§ **Data shown**
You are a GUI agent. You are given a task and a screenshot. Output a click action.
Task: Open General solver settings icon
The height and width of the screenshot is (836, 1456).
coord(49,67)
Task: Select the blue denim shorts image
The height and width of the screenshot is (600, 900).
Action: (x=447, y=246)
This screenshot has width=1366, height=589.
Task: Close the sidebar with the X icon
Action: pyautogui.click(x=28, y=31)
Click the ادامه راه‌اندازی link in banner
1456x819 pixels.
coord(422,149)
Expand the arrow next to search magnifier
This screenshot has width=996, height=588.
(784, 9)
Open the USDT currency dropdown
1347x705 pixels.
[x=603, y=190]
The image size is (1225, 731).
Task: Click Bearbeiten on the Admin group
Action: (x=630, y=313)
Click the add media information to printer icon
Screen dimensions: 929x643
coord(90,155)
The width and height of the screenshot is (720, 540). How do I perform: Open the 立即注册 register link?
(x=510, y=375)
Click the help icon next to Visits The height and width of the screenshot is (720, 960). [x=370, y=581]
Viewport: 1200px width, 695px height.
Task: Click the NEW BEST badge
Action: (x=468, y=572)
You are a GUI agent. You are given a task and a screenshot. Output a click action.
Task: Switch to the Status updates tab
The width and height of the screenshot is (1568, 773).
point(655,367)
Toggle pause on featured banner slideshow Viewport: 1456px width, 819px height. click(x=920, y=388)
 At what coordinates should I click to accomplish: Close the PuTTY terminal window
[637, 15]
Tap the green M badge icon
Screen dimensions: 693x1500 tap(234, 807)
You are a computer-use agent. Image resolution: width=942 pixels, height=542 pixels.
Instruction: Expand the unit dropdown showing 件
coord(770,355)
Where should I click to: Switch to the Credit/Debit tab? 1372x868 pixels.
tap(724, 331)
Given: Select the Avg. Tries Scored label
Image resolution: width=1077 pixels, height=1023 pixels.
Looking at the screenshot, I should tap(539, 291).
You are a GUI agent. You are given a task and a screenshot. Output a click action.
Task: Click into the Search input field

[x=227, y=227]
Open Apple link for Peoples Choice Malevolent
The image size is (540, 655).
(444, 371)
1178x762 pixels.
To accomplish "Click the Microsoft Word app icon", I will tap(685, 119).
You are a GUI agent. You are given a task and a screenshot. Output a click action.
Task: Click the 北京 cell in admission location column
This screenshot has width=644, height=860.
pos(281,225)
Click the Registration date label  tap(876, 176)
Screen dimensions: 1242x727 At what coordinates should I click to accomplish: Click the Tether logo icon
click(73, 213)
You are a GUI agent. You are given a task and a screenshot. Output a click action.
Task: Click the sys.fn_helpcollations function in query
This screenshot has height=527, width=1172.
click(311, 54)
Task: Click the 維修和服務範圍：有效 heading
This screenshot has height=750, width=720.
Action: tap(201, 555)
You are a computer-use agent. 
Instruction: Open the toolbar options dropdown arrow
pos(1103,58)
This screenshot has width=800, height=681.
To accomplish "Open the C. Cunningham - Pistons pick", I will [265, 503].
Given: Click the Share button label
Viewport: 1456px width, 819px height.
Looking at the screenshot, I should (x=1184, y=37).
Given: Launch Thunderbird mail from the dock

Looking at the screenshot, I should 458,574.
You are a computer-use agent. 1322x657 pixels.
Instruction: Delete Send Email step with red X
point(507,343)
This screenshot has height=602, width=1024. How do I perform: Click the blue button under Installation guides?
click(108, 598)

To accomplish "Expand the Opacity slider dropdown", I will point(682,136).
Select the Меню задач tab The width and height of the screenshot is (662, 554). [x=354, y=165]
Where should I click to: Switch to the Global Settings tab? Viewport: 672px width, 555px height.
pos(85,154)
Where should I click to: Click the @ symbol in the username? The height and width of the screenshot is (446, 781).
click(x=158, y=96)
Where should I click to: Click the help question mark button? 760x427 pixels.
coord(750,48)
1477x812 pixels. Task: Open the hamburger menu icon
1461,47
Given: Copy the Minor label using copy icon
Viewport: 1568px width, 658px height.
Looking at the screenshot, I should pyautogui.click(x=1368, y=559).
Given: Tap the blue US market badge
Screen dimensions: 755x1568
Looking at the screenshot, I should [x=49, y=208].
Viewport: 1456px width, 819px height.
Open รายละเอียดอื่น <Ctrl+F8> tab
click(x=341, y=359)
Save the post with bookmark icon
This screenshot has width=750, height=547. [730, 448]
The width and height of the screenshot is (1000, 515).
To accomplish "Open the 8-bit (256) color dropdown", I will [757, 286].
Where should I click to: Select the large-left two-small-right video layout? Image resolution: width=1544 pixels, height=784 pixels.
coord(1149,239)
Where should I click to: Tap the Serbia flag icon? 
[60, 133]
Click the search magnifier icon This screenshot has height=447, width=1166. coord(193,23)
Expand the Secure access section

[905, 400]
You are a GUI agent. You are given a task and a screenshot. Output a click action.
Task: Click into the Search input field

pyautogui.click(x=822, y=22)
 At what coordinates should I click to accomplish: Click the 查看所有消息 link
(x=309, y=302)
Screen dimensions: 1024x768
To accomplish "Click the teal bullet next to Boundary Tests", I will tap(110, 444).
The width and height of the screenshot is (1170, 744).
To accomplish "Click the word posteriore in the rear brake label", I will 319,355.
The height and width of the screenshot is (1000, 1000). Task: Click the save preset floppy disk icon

§ **Given task**
Show each line of the items above that contains the word "arrow", reproducing every such line in full.

§ **Task response**
Expand the arrow next to search magnifier
Instruction: Open the toolbar options dropdown arrow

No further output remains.